This past week I found myself having the most random craving for coleslaw. I never eat coleslaw? I tried ignoring it for a few days but finally gave up after a trip through our local Kensington Wholefoods where I spotted some good looking cabbage. I went home, made a small batch and started experimenting with different healthy coleslaw dressings. Coleslaw dressing is, in my opinion, the most important thing in a coleslaw. It is what makes a coleslaw either delicious or just plain boring!
Three attempts and an exhausted Vitamix later, I had an amazing and deliciously creamy dressing that had me eating coleslaw for days. I just can’t get enough of it. It is creamy, healthy and gives the coleslaw salad a great punch.
The dressing isn’t your typical coleslaw dressing made with mayo and oil… instead it gets its creaminess from a healthy combination of almonds and pine nuts mixed with fresh lemon juice, garlic & mustard. It is healthy, full of nutrients – such as vitamin E, magnesium, potassium & iron, and is seriously tasty! And the best thing about coleslaw is that it is juist as good, if not better, the day after and makes a perfect picnic food.

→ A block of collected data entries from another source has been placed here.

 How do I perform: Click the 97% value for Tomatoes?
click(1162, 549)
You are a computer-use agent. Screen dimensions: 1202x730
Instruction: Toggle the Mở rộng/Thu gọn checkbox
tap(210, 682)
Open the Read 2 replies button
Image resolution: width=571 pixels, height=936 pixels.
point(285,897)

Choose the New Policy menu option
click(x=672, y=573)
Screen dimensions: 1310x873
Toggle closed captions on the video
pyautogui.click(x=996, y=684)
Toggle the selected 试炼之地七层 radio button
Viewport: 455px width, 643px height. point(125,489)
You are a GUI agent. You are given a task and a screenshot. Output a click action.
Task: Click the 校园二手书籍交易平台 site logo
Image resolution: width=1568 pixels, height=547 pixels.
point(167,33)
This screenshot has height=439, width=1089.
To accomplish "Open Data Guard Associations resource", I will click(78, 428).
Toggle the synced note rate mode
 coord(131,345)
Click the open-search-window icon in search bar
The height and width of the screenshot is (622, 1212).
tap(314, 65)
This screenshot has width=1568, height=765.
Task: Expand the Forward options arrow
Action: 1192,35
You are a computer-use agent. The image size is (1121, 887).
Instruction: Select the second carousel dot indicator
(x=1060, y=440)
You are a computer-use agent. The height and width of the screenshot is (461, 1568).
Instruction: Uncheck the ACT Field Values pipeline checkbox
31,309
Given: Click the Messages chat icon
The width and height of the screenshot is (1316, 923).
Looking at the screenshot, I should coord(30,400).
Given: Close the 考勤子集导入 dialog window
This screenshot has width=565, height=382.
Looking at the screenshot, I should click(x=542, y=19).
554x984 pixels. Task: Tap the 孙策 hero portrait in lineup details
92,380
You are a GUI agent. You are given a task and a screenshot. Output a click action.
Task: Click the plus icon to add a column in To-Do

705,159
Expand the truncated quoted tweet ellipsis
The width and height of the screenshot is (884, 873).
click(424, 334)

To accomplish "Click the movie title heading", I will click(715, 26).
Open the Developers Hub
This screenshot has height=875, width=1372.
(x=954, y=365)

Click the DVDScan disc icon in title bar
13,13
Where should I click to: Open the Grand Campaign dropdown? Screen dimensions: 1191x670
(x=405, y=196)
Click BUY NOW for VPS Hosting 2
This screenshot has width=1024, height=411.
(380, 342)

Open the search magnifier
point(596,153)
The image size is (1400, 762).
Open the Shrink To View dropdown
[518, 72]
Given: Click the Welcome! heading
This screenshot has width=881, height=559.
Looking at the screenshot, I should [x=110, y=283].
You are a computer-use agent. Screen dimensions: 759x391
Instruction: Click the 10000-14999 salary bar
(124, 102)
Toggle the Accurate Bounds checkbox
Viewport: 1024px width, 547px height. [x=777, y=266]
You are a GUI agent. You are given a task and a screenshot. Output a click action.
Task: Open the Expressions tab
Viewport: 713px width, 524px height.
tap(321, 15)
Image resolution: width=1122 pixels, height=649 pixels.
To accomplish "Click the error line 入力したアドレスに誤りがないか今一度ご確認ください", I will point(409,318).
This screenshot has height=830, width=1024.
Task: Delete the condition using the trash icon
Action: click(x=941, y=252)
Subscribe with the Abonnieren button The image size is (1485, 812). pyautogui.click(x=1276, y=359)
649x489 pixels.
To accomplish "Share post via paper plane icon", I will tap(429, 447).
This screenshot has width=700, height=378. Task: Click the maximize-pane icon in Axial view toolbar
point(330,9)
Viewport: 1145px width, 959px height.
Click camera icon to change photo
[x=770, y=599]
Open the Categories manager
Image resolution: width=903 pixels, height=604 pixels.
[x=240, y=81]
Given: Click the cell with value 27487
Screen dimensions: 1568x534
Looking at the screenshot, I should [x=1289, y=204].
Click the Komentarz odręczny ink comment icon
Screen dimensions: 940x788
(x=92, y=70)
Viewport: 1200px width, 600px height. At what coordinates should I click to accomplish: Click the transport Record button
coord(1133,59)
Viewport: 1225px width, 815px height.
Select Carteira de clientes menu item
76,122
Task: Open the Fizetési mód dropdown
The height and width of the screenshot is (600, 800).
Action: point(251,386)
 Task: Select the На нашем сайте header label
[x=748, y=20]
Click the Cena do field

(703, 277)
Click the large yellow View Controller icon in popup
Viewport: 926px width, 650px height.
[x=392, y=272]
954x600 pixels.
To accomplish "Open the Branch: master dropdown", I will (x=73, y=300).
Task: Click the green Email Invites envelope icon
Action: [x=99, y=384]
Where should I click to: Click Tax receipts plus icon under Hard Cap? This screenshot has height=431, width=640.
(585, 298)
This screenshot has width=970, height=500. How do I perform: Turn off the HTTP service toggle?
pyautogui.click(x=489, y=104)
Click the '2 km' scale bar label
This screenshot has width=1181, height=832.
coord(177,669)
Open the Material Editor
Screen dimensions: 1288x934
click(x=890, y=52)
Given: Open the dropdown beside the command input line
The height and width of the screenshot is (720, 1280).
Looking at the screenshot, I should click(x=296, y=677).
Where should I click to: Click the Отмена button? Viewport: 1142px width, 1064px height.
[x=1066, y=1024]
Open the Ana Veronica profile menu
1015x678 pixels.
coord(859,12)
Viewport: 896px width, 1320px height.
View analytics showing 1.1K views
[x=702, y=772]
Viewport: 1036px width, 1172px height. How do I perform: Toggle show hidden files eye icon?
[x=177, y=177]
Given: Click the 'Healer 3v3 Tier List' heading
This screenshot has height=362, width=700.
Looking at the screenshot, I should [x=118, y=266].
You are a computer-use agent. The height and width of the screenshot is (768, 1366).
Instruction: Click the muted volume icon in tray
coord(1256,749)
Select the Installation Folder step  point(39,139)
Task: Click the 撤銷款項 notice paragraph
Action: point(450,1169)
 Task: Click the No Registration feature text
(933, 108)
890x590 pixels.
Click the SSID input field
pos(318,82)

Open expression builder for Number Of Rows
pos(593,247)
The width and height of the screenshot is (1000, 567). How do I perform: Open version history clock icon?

Health Benefits Of Cabbage
High in vitamin C and sulphur, cabbage is known for boosting our body’s immune defence all while promoting healthy detoxification, digestion & beautiful skin. The sulphur rich compounds in cabbage are often recognised as beautifying nutrients since they effectively promote health hair, skin & nails. Aside from the beauty bits, cabbage also contains a variety of beneficial gut nutrients – including glucosinolates, antioxidants and glutamine – that actively support the health of our stomach and intestinal linings. Of all the different types of cabbage, red cabbage is particularly rich in antioxidants that help protect against cell damage and signs of ageing. Finally, cabbage has powerful anti-inflammatory properties and have since Roman times been used to ease hangovers.
* Cabbage Caution Those with thyroid problems should avoid eating large amounts of cabbage since it can interfere with the body’s absorption of iodine, which is needed by the thyroid gland. This caution applies to all cruciferous vegetables.
|Creamy Vegan Coleslaw|| || |
- 2 cups shaved red cabbage
- 2½ cups shaved green cabbage
- 2 medium sized carrots, shredded (optional)
- 3 spring onions, finely sliced
- 1 cup rocket
- 2 tbsp toasted sesame seeds
- ⅓ cup blanched almonds/cashews
- 3 tbsp pine nuts (alternatively you can use extra almonds/cashews)
- ½-1 tsp sea salt
- ½ tsp wholegrain mustard
- 1-2 tsp maple syrup or honey (OPTIONAL)
- 1 tbsp apple cider vinegar
- 1-2 cloves garlic, crushed
- 3 tbsp lemon juice
- ½-3/4 cup water
- pinch pepper
- Wash and shred cabbage. Combine with spring onion and carrots (if using) in a large bowl and mix well.
- In a high speed blender, combine all dressing ingredients and blend until completely smooth. Add salt & pepper to taste and add water until desired consistency is reached.
- Pour the coleslaw dressing over the coleslaw salad and combine well using a spoon.
- Add rocket leaves and sprinkle with sesame seeds before serving.
- Keeps well in a sealed container in the fridge for up to 3 days.